Scholars are by and large convinced, therefore, that other considerations are far more important in determining which reading is best considered the oldest form of the text. One other consideration is the
age
of the manuscripts that support a reading. It is far more likely that the oldest form of the text will be found in the oldest surviving manuscripts—on the premise that the text gets changed more frequently with the passing of time. This is not to say that one can blindly follow the oldest manuscripts in every instance, of course. This is for two reasons, the one a matter of logic and the other a matter of history. In terms of logic, suppose a manuscript of the fifth century has one reading, but a manuscript of the eighth century has a different one. Is the reading found in the fifth-century manuscript necessarily the older form of the text? No, not necessarily. What if the fifth-century manuscript had been produced from a copy of the fourth century, but the eighth-century manuscript had been produced from one of the third century? In that case, the eighth-century manuscript would preserve the older reading.

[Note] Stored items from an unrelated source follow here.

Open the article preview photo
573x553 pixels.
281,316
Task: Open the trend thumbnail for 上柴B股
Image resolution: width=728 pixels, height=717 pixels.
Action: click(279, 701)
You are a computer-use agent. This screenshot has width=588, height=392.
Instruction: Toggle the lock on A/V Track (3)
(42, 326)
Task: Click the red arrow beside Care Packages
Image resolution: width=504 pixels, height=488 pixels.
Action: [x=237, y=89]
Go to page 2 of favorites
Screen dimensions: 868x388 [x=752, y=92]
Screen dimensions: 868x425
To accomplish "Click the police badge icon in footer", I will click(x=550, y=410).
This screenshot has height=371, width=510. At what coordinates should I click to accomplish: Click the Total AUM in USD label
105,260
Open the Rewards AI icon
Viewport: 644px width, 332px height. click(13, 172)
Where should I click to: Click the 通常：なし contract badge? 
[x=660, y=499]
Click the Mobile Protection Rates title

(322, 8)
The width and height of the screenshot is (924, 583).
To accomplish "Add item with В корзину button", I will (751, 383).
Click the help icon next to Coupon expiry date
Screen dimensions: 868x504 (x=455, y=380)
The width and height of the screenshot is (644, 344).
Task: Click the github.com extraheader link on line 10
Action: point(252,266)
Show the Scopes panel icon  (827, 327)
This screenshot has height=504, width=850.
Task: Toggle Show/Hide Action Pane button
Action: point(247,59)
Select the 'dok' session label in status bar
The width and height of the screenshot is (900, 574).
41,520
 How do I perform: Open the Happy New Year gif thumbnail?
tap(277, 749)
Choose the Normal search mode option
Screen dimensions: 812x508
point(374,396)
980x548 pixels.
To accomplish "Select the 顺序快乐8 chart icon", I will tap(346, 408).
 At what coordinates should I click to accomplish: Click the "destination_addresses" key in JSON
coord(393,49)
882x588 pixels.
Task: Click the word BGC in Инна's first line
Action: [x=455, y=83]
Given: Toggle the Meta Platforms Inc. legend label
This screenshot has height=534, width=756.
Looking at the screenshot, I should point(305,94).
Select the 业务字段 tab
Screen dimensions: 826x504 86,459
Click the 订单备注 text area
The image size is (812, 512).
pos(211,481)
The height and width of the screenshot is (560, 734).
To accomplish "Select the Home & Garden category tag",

The second, historical, reason that one cannot simply look at what the oldest manuscript reads, with no other considerations, is that, as we have seen, the earliest period of textual transmission was also the least controlled. This is when nonprofessional scribes, for the most part, were copying our texts—and making lots of mistakes in their copies.

And so, age does matter, but it cannot be an absolute criterion. This is why most textual critics are
rational
eclecticists. They believe that they have to look at a range of arguments for one reading or another, not simply count the manuscripts or consider only the verifiably oldest ones. Still, at the end of the day, if the
majority
of our
earliest
manuscripts support one reading over another, surely that combination of factors should be seen as carrying some weight in making a textual decision.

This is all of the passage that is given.